Chapter published in:
Language Dispersal Beyond FarmingEdited by Martine Robbeets and Alexander Savelyev
[Not in series 215] 2017
► pp. 275–290
Agricultural terms in Indo-Iranian
Martin Joachim Kümmel | Friedrich-Schiller-Universität Jena
The article investigates the agricultural lexicon of Indo-Iranian, especially its earlier records, and what it may tell us about the spread of farming. After some general remarks on “Neolithic” vocabulary, a short overview of the animal husbandry terminology shows that this field of vocabulary was evidently well-established in Proto-Indo-Iranian, with many cognate terms. Words for cattle, horses, sheep and goats are well developed and mostly inherited, while evidence for pigs is more limited, ad the words for donkey and camel look like common loans.
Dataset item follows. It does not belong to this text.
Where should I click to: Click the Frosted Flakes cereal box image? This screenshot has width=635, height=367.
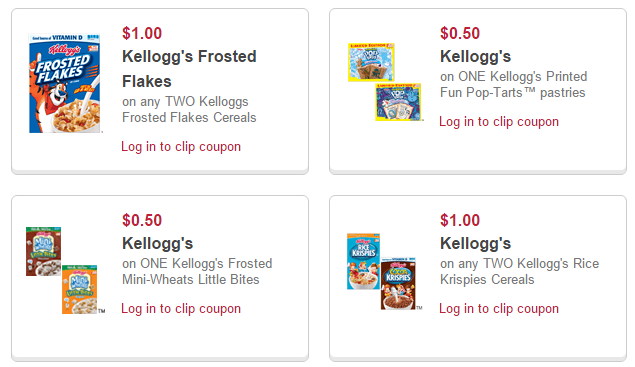(x=64, y=83)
A more extensive discussion of plant terminology reveals that while some generic terms for grain are inherited, more specific words for different kinds of cereals show few inherited terms and/or irregular variation, and the same is even clearer for pulses and some other vegetables. The terminology for agricultural terminology is largely different from that of most European branches of Indo-European. The conclusion is that the cultural background behind these linguistic data points to spreading of a mainly pastoralist culture in the case of Indo-Iranian.
Keywords: Indo-Iranian, husbandry terms, plant cultivation, agricultural technology, pastoralist
Available under the Creative Commons Attribution-NonCommercial-NoDerivatives (CC BY-NC-ND) 4.0 license.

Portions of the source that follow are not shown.